III. Book-lists and Book-selecting.

“Shall we permit our children,” wrote Plato in the “Republic,” “without scruple to hear any fables composed by any authors indifferently, and so to receive into their minds opinions generally the reverse of those which, when they are grown to manhood, we shall think they ought to entertain?” To a negative reply from Adeimantus, Glaucon’s brother, Plato continued: “Then apparently our first duty will be to exercise a superintendence over the authors of fables, selecting their good productions, and rejecting the bad. And the selected fables we shall advise our nurses and mothers to repeat to their children, that they may thus mould their minds with the fables, even more than they shape their bodies with the hand.”

Upon the broad principles here formulated the value of the children’s rooms depends. For it will be conceded that the two requisites of a library are to place good books upon the shelves and to see that they are read.
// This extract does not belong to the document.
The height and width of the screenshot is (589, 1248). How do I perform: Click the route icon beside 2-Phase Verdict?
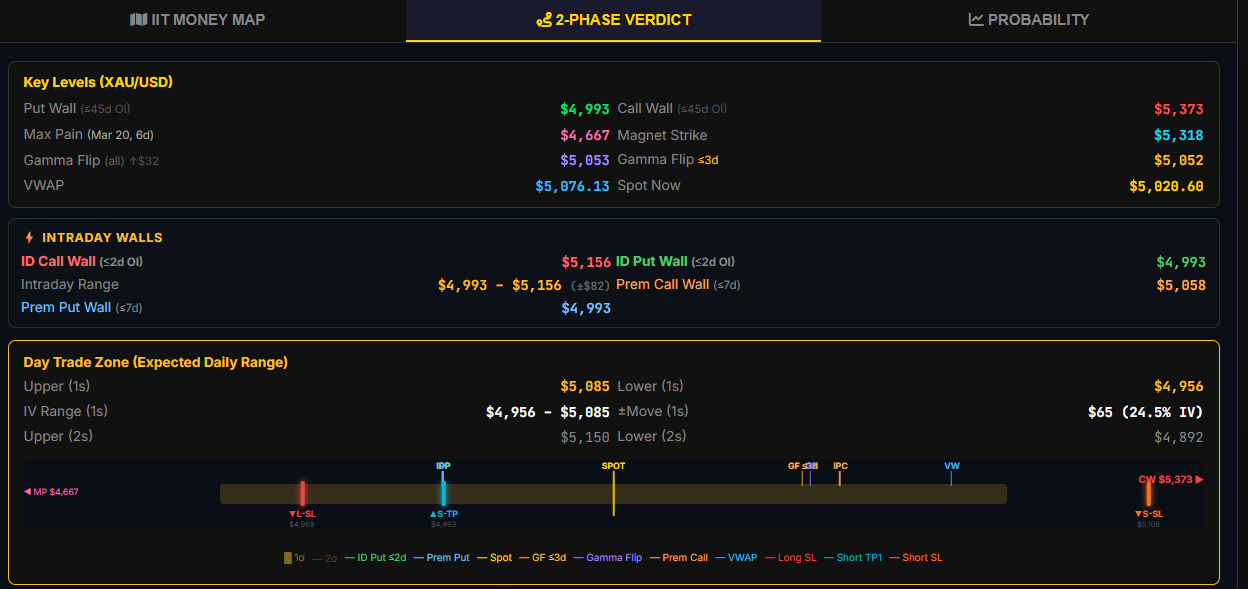pos(544,20)
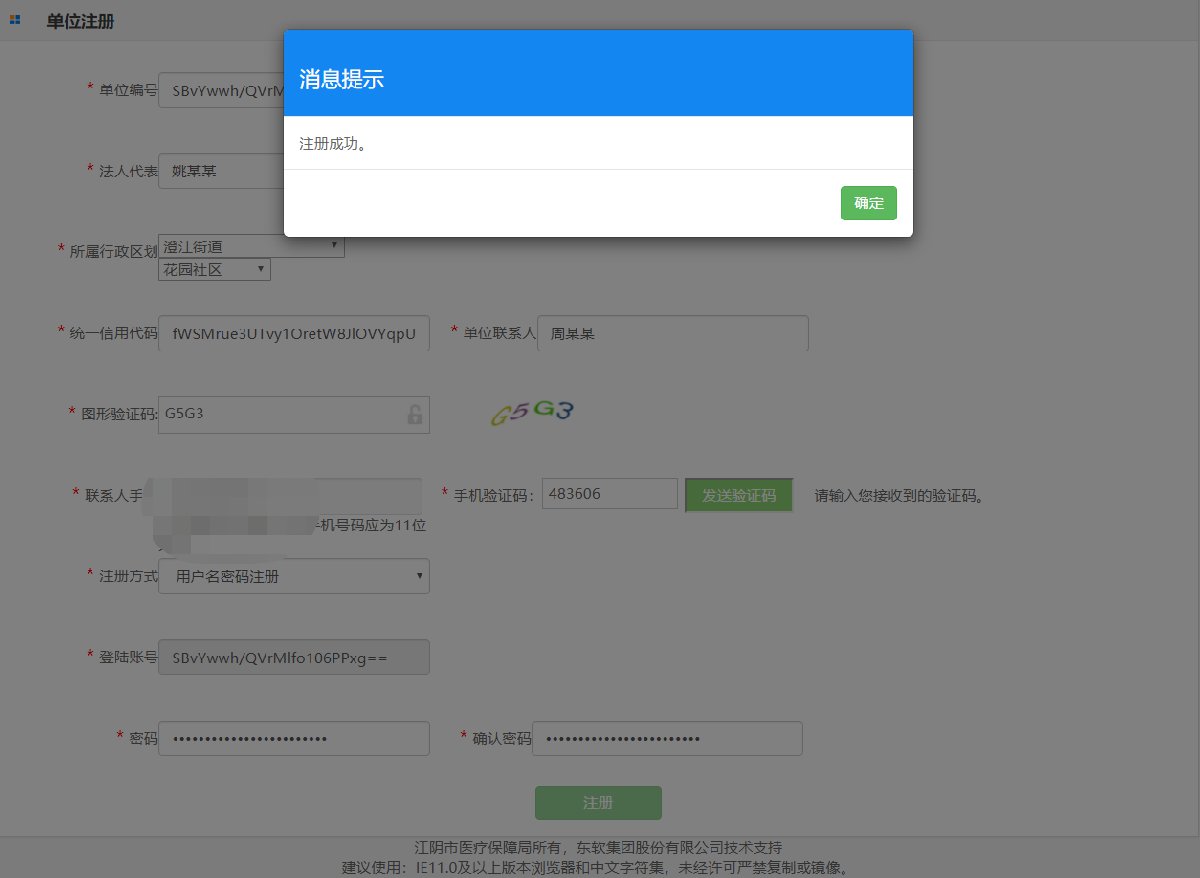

In the first section of this chapter, the individual promptings of a conscientious person were suggested; but a more systematic method of book-selection should be adopted, whereby a book is chosen because it has passed scrutiny of a committee elected for the special purpose. In order to protect the average demand, such a board should, of necessity, be a body catholic in taste, and not wholly academic in tone. It should bear in mind that a consulting library is different in function and in appeal from the general circulating branches; that the specialised critic must pass, not always upon whether there is sufficient fact in the book, but upon whether what fact there is has been dealt with truly, rather than fully.

As early as 1893, Paul Ziegler established a German monthly, the Jugendschriftenwarte, in which he purposed to teach the German people how to examine children’s books, classical and modern. He believed firmly that he would be able to reach some scientific basis, some consistent standard, which would be founded upon psychological, pedagogical, and æsthetic experience. This ambitious beginning by Ziegler led to the organisation of committees for the same purpose. In 1900, there were twenty-six centres throughout the Empire engaged in the study, and they were soon gathered together by Heinrich Wolgast,[55] a specialist on the subject of children’s reading, into a “union” called “Die vereinigten deutschen Prüfungsausschüsse für Jugendschriften.”

By 1906, the movement had so grown that seventy-eight local committees, with a common interest and a strong organisation, were working in twenty-six German States, their energy being felt and their example being followed in Austria, Switzerland, and France.

These committees have been weeding out, according to their æsthetic, educational, and national ideals, all undesirable literature for children, leaving nothing but the best. It would appear that in the course of their examination they called into account the opinions of parent, teacher, librarian, author, illustrator, and publisher. The local committees, working in hearty sympathy with the local libraries, had but one watchword, excellent; the book was read three times by a number of committees—sometimes as many as six, when the book would pass through eighteen hands. If a committee’s decision was unanimous, the result was sent to the central office of the confederation; if there was a difference of opinion, an arbitrator was called in.

Miss Isabel Chadburn, in a suggestive article,[56] quotes fully some of the final reports which are always sent to the Jugendschriftenwarte for publication. Here is one dealing summarily with a book:

“‘The Lifeboat,’ Ballantyne (From the English of). Four pictures in colour, black-and-white illustrations in the text; second edition; 8vo, 122 pages. Leipzig: Otto Spamer, 1892. Price 1 m.

“Tested by: Berlin (no); Breslau (no); Halle (no); Königsberg (yes); Posen (no); Stettin (yes).